*** Extracted information Section Begins ***

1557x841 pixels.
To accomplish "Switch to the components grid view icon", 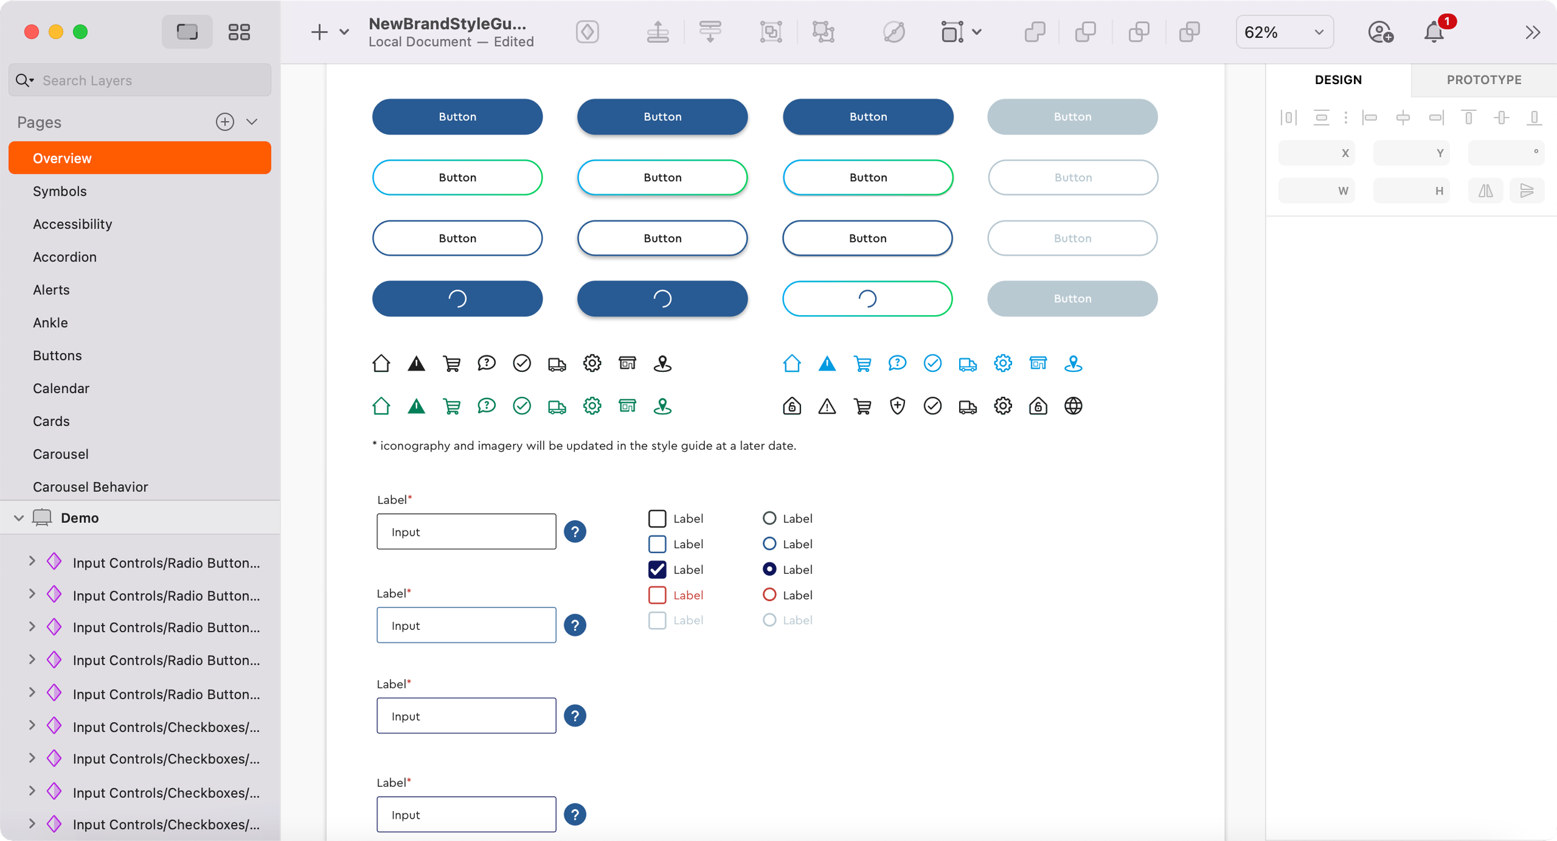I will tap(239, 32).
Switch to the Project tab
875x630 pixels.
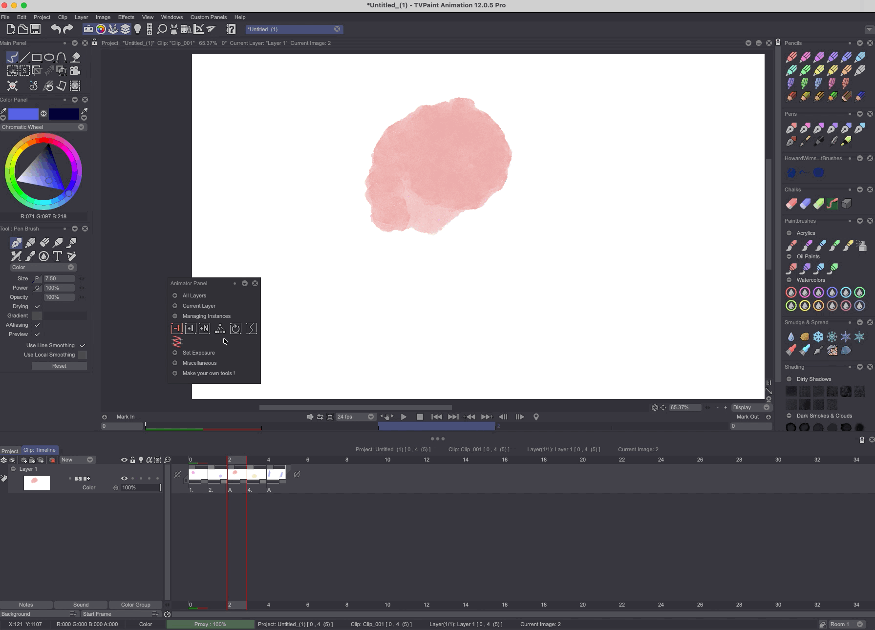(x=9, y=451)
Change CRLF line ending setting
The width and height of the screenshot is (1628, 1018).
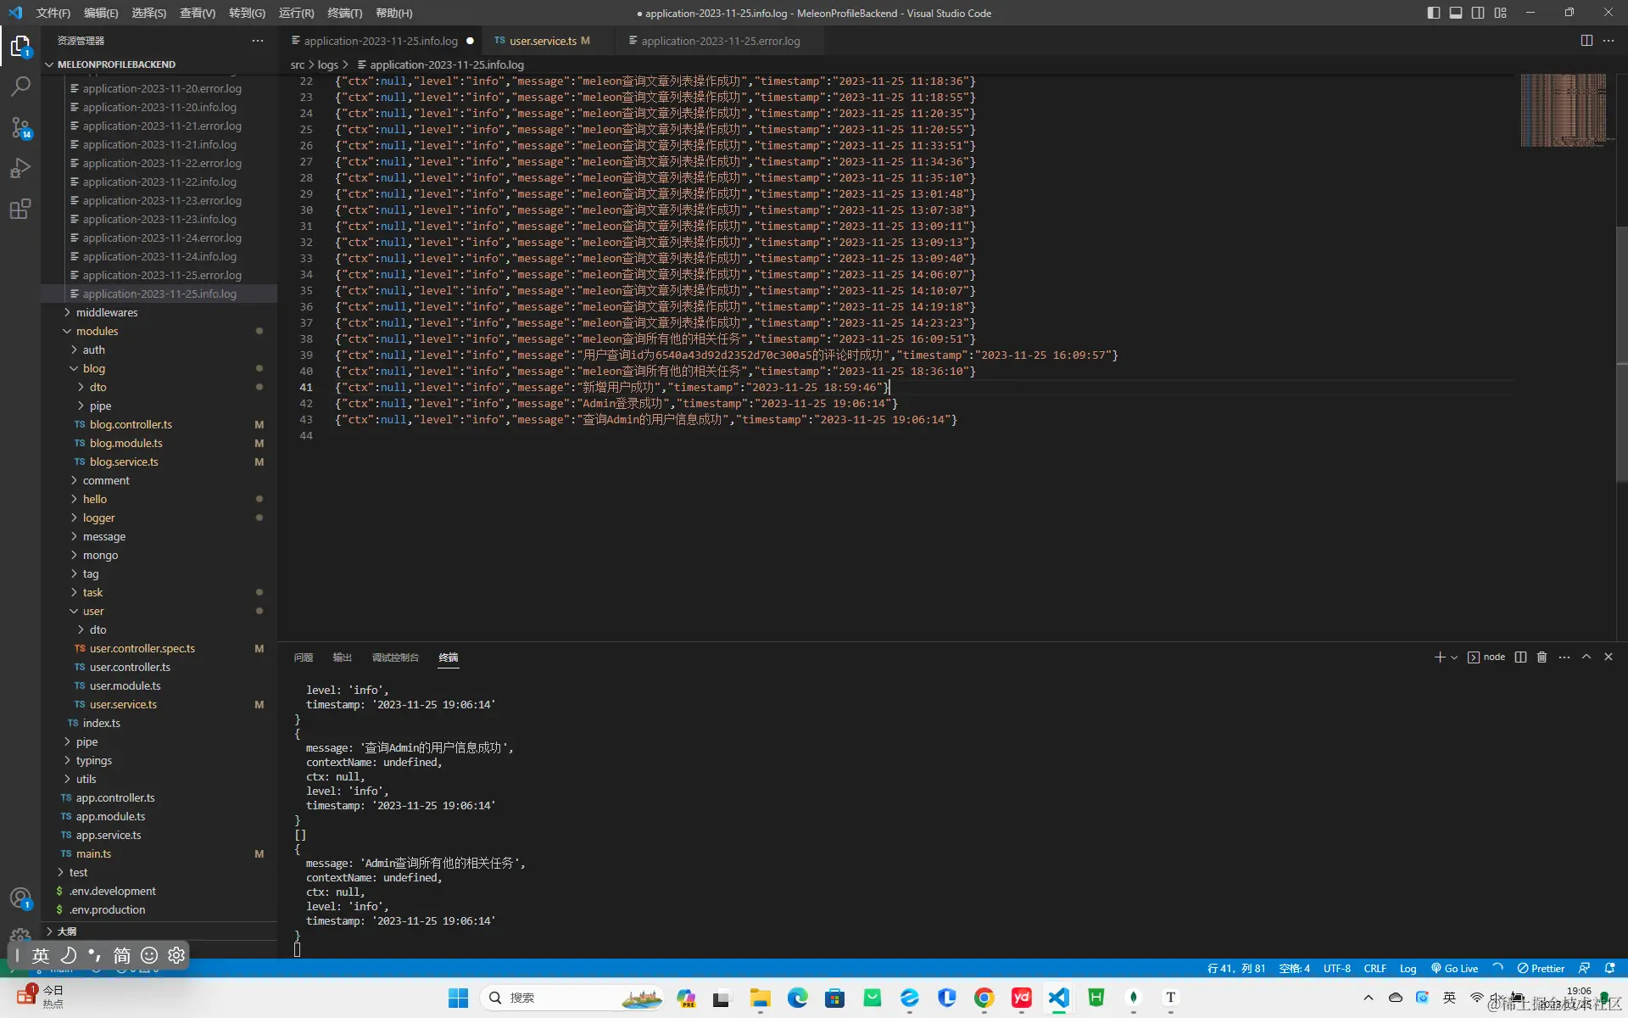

*** Extracted information Section Ends ***

— The task —
From the line with "Change CRLF line ending setting" to the final line of the entries above, reproduce each line exactly and nothing else; the pictures stay out.

— Task solution —
Change CRLF line ending setting
The width and height of the screenshot is (1628, 1018).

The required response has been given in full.